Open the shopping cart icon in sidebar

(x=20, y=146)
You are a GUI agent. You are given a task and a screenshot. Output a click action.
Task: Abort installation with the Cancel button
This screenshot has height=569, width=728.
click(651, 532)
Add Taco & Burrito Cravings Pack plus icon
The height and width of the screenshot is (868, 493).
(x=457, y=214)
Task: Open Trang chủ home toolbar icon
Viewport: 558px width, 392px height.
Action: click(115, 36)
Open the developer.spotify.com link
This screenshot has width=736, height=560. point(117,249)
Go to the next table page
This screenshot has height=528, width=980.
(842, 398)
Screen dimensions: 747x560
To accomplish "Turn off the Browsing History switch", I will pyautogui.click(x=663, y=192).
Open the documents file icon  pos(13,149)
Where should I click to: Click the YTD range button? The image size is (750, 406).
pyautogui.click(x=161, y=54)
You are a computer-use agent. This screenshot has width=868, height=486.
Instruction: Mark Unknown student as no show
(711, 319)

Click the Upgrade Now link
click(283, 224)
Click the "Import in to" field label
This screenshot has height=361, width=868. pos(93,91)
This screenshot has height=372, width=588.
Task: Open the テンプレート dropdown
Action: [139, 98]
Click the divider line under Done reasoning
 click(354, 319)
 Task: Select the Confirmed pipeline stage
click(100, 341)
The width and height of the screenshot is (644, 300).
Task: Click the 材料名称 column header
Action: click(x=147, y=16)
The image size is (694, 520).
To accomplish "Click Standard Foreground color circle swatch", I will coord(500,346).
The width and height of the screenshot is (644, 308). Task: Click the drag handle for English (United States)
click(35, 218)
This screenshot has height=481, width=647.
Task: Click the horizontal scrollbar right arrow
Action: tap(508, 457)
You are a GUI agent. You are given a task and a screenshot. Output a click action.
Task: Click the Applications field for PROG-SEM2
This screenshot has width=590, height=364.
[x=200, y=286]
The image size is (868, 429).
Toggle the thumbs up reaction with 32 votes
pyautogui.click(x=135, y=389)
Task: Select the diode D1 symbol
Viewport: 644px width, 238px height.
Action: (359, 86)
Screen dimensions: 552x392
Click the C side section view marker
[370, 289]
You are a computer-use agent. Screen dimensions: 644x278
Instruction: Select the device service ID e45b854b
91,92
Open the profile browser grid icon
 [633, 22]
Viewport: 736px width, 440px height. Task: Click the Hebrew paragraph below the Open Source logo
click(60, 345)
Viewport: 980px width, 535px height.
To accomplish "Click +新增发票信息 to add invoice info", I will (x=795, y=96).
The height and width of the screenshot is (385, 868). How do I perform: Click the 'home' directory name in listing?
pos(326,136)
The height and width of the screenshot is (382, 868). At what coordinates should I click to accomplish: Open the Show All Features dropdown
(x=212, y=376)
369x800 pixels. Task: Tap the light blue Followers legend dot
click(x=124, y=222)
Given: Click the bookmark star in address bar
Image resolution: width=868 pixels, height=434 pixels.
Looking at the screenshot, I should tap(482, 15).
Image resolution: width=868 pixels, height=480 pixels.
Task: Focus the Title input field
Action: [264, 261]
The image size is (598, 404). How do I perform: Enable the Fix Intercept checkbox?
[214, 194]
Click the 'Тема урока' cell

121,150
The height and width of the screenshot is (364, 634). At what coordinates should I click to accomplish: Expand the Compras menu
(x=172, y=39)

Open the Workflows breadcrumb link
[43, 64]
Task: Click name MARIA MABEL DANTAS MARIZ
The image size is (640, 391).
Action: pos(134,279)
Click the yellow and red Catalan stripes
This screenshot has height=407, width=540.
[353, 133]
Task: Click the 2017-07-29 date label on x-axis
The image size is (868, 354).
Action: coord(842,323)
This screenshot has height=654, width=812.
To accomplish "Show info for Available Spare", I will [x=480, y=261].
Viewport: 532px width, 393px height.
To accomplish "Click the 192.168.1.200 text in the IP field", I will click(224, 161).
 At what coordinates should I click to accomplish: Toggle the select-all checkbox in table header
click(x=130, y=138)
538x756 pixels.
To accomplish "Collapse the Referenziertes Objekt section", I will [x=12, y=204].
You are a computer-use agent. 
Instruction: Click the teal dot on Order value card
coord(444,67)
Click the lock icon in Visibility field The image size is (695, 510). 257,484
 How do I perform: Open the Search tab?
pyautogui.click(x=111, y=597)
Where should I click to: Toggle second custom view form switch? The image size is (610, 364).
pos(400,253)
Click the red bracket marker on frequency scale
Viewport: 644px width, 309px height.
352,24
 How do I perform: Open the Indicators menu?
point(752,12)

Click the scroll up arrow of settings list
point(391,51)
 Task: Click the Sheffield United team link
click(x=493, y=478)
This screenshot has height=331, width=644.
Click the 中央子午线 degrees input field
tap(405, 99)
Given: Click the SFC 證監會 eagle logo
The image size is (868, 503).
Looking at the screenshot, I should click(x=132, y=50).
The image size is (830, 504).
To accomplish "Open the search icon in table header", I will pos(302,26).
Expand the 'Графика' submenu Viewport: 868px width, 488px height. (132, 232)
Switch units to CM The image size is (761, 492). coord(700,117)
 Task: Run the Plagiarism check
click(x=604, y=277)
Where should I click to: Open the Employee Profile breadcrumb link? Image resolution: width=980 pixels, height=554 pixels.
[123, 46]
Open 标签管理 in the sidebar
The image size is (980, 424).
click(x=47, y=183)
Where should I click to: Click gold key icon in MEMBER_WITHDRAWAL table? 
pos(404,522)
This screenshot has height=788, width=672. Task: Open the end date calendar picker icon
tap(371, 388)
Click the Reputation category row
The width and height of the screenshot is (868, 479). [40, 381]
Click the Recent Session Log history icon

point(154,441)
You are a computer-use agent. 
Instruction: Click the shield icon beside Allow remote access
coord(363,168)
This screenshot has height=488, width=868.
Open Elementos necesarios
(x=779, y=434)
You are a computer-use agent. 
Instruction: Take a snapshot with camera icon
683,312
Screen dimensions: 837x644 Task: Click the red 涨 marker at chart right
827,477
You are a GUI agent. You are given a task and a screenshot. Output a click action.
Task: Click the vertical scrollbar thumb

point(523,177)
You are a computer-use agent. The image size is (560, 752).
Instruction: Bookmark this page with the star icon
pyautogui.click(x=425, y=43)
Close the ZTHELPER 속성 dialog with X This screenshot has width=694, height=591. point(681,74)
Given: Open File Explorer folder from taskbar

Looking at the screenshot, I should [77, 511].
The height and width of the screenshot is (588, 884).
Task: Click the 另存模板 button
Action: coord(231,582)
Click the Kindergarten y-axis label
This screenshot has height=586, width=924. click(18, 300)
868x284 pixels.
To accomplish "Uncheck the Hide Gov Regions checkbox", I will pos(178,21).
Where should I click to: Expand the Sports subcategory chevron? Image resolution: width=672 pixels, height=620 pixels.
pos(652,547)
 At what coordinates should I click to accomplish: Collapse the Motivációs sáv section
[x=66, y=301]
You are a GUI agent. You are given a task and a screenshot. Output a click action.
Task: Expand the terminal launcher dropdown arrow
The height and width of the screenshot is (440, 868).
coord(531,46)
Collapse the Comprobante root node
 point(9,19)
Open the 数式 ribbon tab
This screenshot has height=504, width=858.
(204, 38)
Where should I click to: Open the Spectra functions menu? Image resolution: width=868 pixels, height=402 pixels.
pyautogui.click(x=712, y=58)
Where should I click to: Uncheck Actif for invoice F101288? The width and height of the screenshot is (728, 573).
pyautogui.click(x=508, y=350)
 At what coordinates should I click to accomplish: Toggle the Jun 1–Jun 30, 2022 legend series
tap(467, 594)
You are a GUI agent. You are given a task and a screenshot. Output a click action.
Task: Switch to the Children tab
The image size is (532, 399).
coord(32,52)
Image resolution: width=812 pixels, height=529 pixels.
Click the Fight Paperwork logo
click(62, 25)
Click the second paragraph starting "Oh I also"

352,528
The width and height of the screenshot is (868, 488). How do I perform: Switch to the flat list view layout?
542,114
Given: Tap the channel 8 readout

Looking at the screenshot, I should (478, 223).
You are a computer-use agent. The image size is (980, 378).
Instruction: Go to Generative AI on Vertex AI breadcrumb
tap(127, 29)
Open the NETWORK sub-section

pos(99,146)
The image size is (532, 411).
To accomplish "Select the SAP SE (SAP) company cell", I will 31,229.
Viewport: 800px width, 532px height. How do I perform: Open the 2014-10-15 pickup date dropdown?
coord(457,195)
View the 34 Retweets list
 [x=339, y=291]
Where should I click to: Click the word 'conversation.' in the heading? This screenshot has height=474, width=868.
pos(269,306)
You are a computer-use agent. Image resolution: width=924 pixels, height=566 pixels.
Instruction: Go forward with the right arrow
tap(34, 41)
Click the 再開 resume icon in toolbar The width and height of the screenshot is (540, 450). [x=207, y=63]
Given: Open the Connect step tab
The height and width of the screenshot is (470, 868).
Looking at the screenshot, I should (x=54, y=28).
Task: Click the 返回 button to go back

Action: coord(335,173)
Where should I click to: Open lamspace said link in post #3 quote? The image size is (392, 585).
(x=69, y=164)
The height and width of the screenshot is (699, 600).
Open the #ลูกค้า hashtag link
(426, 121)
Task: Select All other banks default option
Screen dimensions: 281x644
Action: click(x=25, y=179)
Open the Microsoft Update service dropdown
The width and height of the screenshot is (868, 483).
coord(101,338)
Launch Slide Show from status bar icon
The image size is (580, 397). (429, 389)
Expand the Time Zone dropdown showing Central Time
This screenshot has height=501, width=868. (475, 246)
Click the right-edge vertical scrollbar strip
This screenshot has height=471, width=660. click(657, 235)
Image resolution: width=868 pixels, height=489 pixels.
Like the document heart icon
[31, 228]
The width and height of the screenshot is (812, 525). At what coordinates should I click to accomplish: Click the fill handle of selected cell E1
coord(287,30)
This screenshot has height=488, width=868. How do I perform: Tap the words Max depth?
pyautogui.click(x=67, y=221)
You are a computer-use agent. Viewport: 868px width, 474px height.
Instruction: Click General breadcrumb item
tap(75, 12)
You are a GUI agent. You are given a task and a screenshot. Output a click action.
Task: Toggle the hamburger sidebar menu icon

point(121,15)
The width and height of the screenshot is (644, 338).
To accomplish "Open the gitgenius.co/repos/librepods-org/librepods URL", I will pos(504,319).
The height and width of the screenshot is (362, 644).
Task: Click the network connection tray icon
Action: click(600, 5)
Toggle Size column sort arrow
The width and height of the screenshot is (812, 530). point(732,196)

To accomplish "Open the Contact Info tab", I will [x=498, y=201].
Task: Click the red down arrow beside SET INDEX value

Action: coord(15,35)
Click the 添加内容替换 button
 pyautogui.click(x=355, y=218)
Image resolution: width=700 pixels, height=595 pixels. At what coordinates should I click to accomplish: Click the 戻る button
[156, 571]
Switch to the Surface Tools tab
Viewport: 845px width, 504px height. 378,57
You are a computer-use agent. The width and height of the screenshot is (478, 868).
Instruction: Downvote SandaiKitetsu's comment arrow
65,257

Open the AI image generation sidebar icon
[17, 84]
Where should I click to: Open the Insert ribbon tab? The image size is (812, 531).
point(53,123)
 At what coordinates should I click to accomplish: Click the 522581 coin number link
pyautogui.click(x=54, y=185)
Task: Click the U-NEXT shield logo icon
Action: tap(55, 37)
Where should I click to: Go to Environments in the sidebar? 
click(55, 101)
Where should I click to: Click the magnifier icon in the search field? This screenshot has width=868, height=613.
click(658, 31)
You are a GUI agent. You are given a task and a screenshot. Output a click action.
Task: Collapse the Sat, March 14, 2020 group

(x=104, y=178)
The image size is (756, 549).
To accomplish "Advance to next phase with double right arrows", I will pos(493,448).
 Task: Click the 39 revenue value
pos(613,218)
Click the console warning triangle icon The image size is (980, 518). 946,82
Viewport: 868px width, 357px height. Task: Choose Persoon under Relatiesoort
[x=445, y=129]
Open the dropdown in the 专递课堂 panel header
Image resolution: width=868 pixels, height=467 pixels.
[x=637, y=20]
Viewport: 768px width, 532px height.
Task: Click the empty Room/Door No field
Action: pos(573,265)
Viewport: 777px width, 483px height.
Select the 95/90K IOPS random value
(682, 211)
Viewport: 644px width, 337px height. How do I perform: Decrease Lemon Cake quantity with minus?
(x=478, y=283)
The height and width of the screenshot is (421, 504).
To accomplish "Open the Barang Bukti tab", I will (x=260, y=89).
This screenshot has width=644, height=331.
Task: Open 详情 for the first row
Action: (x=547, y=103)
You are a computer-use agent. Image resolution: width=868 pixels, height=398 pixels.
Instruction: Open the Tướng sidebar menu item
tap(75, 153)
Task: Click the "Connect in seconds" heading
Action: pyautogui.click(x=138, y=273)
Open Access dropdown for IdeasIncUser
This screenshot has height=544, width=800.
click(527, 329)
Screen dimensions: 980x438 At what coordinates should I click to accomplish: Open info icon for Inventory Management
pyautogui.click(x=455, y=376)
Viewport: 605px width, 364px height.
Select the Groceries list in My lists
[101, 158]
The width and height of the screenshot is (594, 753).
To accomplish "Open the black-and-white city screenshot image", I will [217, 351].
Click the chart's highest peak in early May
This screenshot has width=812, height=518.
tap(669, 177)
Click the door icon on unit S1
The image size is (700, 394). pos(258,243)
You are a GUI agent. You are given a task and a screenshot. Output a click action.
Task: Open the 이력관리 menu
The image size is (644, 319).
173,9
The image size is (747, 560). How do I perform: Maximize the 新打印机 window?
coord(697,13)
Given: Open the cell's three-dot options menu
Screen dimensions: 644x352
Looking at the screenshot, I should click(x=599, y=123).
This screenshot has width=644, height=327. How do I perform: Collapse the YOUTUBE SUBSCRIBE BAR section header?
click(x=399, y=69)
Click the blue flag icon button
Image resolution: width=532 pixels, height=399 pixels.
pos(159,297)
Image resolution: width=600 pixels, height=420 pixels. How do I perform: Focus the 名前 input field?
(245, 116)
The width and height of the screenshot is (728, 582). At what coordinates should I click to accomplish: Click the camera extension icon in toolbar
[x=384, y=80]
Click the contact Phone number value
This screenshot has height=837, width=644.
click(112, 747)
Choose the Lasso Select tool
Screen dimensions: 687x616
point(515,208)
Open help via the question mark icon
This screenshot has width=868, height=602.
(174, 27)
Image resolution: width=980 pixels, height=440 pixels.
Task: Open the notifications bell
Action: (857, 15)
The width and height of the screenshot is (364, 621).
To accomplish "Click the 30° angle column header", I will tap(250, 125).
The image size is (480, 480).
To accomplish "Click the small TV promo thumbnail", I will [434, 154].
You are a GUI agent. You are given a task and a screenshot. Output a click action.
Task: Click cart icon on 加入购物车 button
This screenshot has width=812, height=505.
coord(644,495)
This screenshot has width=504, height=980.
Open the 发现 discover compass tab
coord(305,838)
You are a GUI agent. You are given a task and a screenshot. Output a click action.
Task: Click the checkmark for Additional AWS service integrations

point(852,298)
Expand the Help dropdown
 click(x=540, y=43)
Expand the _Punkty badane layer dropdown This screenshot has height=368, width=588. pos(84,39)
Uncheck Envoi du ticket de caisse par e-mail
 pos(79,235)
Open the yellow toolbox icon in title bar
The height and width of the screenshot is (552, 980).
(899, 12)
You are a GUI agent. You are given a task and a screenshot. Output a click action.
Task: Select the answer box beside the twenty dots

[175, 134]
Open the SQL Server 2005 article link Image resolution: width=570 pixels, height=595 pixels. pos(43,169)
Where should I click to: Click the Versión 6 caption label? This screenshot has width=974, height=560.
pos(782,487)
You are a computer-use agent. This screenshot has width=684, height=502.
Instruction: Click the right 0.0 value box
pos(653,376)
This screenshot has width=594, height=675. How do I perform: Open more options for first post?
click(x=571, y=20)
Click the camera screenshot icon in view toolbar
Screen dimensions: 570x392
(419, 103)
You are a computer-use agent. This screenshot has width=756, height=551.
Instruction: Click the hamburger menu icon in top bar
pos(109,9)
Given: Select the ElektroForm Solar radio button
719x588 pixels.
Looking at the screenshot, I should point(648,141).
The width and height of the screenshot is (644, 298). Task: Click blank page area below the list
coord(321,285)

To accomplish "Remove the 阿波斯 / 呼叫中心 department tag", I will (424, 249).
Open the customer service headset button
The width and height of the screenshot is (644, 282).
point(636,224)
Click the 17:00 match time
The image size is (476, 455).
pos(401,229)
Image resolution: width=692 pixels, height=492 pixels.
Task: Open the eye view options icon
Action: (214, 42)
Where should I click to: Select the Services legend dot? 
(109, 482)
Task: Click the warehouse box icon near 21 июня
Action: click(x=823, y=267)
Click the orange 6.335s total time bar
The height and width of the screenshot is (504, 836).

··········

Each line in the entries above, starting at the line with "Expand the Time" and ending at the line with "The width and height of the screenshot is (644, 338).", is to be printed exactly, and only those lines.

Expand the Time Zone dropdown showing Central Time
This screenshot has height=501, width=868. (475, 246)
Click the right-edge vertical scrollbar strip
This screenshot has height=471, width=660. click(657, 235)
Image resolution: width=868 pixels, height=489 pixels.
Like the document heart icon
[31, 228]
The width and height of the screenshot is (812, 525). At what coordinates should I click to accomplish: Click the fill handle of selected cell E1
coord(287,30)
This screenshot has height=488, width=868. How do I perform: Tap the words Max depth?
pyautogui.click(x=67, y=221)
You are a computer-use agent. Viewport: 868px width, 474px height.
Instruction: Click General breadcrumb item
tap(75, 12)
You are a GUI agent. You are given a task and a screenshot. Output a click action.
Task: Toggle the hamburger sidebar menu icon

point(121,15)
The width and height of the screenshot is (644, 338).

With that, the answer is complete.